----- DATA EXTRACTS -----
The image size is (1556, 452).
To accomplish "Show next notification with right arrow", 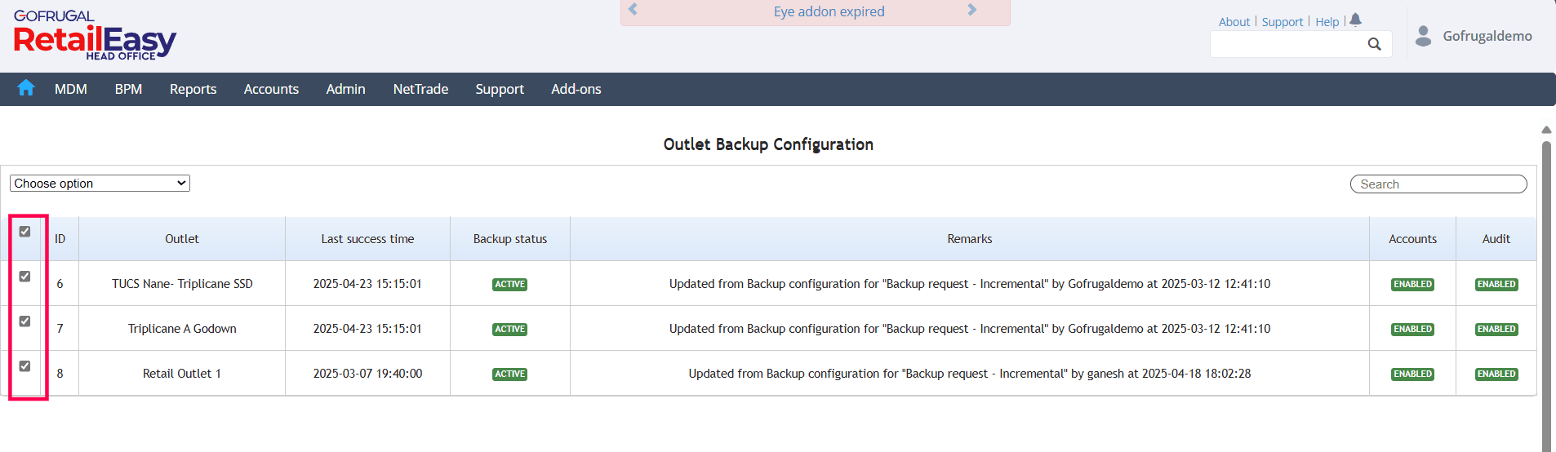I will click(x=971, y=11).
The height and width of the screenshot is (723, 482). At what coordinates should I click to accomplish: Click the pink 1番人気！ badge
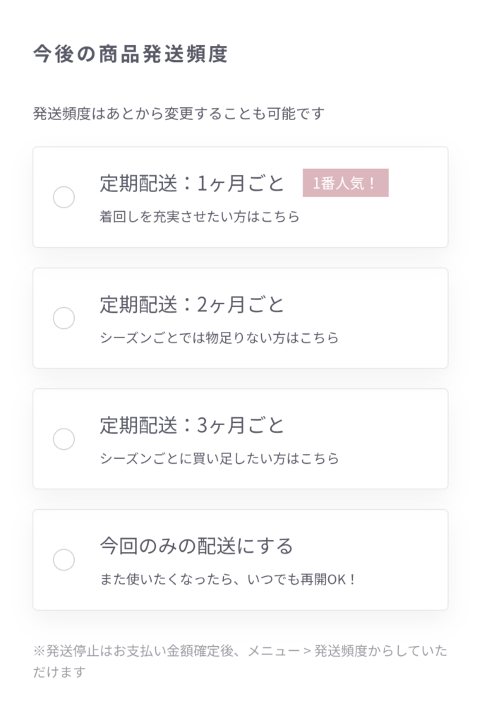click(345, 183)
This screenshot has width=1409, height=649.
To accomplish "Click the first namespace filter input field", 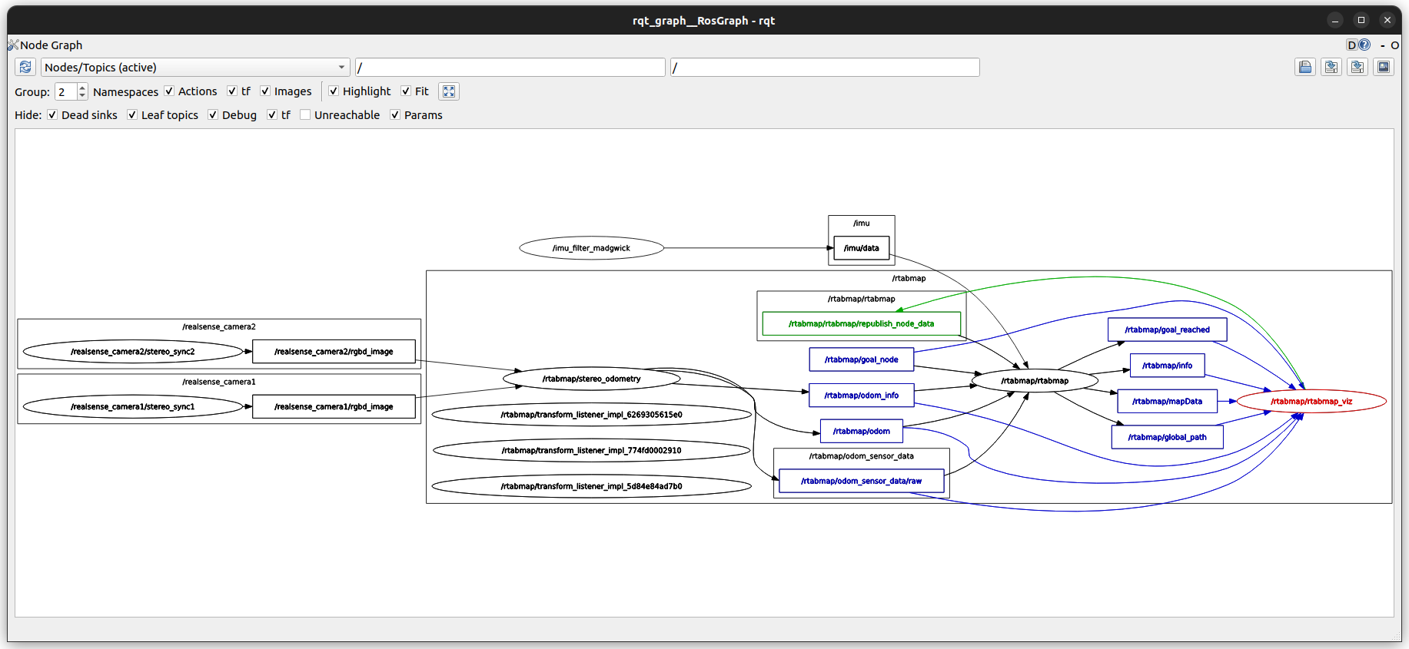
-----
WHAT THE EXERCISE ASKS
Please reproduce, word for word, only the lines from the line that holds "The height and" through the final line of the entries above, omitting any pictures.

TASK RESULT
The height and width of the screenshot is (723, 482). At what coordinates should I click to accomplish: Click the pink 1番人気！ badge
click(345, 183)
This screenshot has width=1409, height=649.
To accomplish "Click the first namespace filter input field", 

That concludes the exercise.